# Task to complete
Reproduce each record verbatim, images excluded.

[Collected data]
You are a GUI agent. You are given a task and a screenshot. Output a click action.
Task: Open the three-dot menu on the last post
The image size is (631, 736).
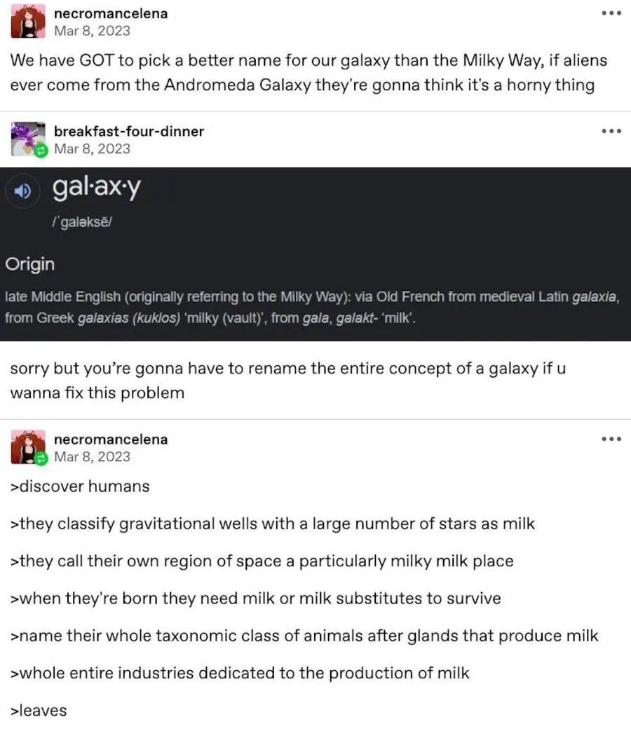(611, 439)
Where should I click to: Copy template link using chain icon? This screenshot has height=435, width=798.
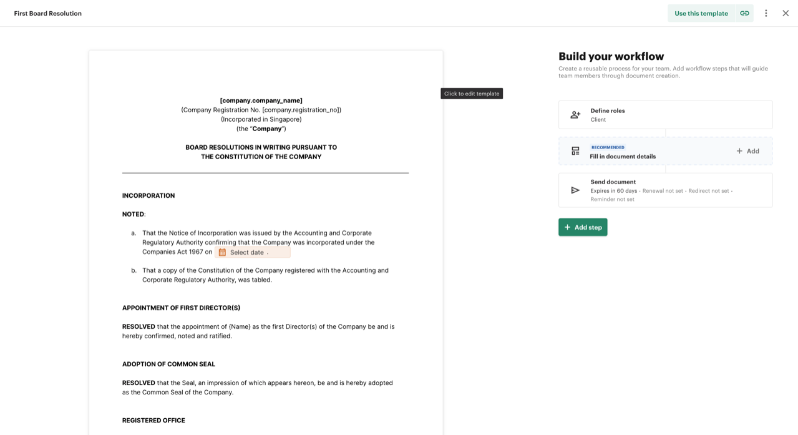pyautogui.click(x=744, y=13)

# Solution
You are a GUI agent. You are given a task and a screenshot. Output a click action.
Task: Open the three-dot menu on the last post
The image size is (631, 736).
(611, 439)
Where should I click to: Copy template link using chain icon? This screenshot has height=435, width=798.
pyautogui.click(x=744, y=13)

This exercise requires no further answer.